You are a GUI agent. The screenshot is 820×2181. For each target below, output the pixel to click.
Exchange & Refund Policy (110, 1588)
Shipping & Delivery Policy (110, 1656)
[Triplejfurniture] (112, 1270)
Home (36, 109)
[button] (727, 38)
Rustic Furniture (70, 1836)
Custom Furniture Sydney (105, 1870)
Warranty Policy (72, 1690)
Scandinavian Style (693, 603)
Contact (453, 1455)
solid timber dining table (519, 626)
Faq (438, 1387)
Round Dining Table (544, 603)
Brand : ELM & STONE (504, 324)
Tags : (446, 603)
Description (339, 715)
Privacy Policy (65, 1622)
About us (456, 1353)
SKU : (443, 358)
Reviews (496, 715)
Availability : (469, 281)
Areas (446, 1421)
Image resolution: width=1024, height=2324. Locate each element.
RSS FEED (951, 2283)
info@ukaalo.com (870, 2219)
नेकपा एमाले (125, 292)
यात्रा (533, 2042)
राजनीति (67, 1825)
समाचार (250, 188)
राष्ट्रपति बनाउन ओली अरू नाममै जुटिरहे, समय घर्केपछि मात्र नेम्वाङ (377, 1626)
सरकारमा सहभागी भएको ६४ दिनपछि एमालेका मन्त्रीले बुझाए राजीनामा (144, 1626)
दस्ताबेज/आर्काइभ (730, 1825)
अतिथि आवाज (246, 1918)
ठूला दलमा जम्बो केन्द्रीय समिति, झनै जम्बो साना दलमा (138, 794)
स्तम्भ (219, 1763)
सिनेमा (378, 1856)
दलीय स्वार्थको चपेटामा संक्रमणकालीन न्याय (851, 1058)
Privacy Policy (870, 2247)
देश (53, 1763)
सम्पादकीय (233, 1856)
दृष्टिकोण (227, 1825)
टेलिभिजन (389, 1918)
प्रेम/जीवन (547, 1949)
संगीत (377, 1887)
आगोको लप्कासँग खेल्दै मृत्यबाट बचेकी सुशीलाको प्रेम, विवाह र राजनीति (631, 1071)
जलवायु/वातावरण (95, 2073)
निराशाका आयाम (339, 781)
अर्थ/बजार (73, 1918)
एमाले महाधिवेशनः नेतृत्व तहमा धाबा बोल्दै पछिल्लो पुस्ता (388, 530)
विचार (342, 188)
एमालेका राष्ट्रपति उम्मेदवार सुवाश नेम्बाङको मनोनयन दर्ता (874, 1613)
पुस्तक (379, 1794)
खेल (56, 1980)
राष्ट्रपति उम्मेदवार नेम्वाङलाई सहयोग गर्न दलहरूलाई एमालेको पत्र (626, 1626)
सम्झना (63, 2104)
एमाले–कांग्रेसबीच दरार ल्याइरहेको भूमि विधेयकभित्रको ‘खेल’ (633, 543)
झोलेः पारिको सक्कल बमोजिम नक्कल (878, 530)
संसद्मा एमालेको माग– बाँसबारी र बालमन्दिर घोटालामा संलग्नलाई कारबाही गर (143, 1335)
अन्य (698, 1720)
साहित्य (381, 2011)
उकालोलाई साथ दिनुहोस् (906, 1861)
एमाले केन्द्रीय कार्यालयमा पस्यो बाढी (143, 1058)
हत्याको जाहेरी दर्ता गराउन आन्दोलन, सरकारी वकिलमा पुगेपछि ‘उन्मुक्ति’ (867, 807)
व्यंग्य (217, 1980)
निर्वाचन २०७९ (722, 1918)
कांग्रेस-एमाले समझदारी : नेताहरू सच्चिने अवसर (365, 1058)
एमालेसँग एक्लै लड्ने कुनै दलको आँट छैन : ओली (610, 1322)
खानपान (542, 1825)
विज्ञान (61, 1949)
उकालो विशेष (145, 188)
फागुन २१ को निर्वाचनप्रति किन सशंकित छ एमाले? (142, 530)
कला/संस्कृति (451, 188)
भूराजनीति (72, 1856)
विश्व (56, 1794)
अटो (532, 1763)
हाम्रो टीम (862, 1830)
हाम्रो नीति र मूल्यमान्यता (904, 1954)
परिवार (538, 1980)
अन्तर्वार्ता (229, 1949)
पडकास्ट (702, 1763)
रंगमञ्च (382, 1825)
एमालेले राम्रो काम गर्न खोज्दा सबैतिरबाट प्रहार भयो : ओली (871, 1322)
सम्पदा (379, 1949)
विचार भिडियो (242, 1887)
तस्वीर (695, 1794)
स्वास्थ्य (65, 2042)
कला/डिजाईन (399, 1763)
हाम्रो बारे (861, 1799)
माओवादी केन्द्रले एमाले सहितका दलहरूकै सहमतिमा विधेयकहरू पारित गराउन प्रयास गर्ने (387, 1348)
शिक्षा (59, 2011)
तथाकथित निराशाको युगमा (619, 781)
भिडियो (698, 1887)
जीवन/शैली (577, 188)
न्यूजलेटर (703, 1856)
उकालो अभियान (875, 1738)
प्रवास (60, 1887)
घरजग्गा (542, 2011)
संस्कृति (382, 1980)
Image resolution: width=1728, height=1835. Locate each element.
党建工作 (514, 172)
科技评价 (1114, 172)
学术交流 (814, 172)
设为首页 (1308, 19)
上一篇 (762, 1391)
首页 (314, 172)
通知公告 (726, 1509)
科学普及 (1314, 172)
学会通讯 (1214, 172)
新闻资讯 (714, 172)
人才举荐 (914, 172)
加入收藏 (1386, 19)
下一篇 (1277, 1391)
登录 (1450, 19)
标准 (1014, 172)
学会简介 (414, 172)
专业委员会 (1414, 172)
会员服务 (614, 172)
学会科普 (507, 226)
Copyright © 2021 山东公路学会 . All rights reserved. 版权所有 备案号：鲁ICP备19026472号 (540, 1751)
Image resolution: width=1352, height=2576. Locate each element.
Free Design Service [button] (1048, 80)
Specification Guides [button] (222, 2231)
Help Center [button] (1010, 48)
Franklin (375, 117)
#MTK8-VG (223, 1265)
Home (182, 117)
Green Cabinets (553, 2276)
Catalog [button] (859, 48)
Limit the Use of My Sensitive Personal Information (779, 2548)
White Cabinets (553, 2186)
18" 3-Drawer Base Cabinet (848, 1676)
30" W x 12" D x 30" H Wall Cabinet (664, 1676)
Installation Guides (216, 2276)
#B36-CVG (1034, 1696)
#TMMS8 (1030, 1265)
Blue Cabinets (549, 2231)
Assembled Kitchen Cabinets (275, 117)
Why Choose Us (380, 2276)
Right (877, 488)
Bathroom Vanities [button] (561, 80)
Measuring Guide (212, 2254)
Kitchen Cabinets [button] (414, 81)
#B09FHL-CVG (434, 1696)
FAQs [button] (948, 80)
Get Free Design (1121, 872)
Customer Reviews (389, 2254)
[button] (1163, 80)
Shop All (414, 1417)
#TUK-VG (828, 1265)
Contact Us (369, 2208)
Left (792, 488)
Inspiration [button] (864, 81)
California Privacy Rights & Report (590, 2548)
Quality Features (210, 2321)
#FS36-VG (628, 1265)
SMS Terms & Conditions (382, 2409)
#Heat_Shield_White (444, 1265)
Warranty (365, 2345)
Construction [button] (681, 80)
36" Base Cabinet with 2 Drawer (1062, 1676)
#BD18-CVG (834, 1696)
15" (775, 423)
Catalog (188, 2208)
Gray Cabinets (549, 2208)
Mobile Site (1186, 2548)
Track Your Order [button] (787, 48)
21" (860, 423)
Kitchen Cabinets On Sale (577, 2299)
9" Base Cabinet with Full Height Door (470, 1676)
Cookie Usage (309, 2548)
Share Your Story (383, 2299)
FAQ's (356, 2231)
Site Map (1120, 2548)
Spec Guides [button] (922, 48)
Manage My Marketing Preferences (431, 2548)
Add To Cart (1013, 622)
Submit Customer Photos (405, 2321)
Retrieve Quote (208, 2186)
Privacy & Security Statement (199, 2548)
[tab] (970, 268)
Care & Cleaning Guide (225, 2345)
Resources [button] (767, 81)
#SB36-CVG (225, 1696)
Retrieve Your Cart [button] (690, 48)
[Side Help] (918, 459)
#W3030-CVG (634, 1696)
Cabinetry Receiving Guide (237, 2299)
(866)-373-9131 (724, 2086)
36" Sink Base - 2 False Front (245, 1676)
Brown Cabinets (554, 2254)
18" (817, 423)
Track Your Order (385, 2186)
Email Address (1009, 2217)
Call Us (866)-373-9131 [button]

> [Task description] Take the lines from the first line of the listing up to and including the line with "खेल (56, 1980)" and give them again exactly.

> [Problem solution]
You are a GUI agent. The screenshot is 820×2181. For each target below, output the pixel to click.
Exchange & Refund Policy (110, 1588)
Shipping & Delivery Policy (110, 1656)
[Triplejfurniture] (112, 1270)
Home (36, 109)
[button] (727, 38)
Rustic Furniture (70, 1836)
Custom Furniture Sydney (105, 1870)
Warranty Policy (72, 1690)
Scandinavian Style (693, 603)
Contact (453, 1455)
solid timber dining table (519, 626)
Faq (438, 1387)
Round Dining Table (544, 603)
Brand : ELM & STONE (504, 324)
Tags : (446, 603)
Description (339, 715)
Privacy Policy (65, 1622)
About us (456, 1353)
SKU : (443, 358)
Reviews (496, 715)
Availability : (469, 281)
Areas (446, 1421)
Image resolution: width=1024, height=2324. Locate each element.
RSS FEED (951, 2283)
info@ukaalo.com (870, 2219)
नेकपा एमाले (125, 292)
यात्रा (533, 2042)
राजनीति (67, 1825)
समाचार (250, 188)
राष्ट्रपति बनाउन ओली अरू नाममै जुटिरहे, समय घर्केपछि मात्र नेम्वाङ (377, 1626)
सरकारमा सहभागी भएको ६४ दिनपछि एमालेका मन्त्रीले बुझाए राजीनामा (144, 1626)
दस्ताबेज/आर्काइभ (730, 1825)
अतिथि आवाज (246, 1918)
ठूला दलमा जम्बो केन्द्रीय समिति, झनै जम्बो साना दलमा (138, 794)
स्तम्भ (219, 1763)
सिनेमा (378, 1856)
दलीय स्वार्थको चपेटामा संक्रमणकालीन न्याय (851, 1058)
Privacy Policy (870, 2247)
देश (53, 1763)
सम्पादकीय (233, 1856)
दृष्टिकोण (227, 1825)
टेलिभिजन (389, 1918)
प्रेम/जीवन (547, 1949)
संगीत (377, 1887)
आगोको लप्कासँग खेल्दै मृत्यबाट बचेकी सुशीलाको प्रेम, विवाह र राजनीति (631, 1071)
जलवायु/वातावरण (95, 2073)
निराशाका आयाम (339, 781)
अर्थ/बजार (73, 1918)
एमाले महाधिवेशनः नेतृत्व तहमा धाबा बोल्दै पछिल्लो पुस्ता (388, 530)
विचार (342, 188)
एमालेका राष्ट्रपति उम्मेदवार सुवाश नेम्बाङको मनोनयन दर्ता (874, 1613)
पुस्तक (379, 1794)
खेल (56, 1980)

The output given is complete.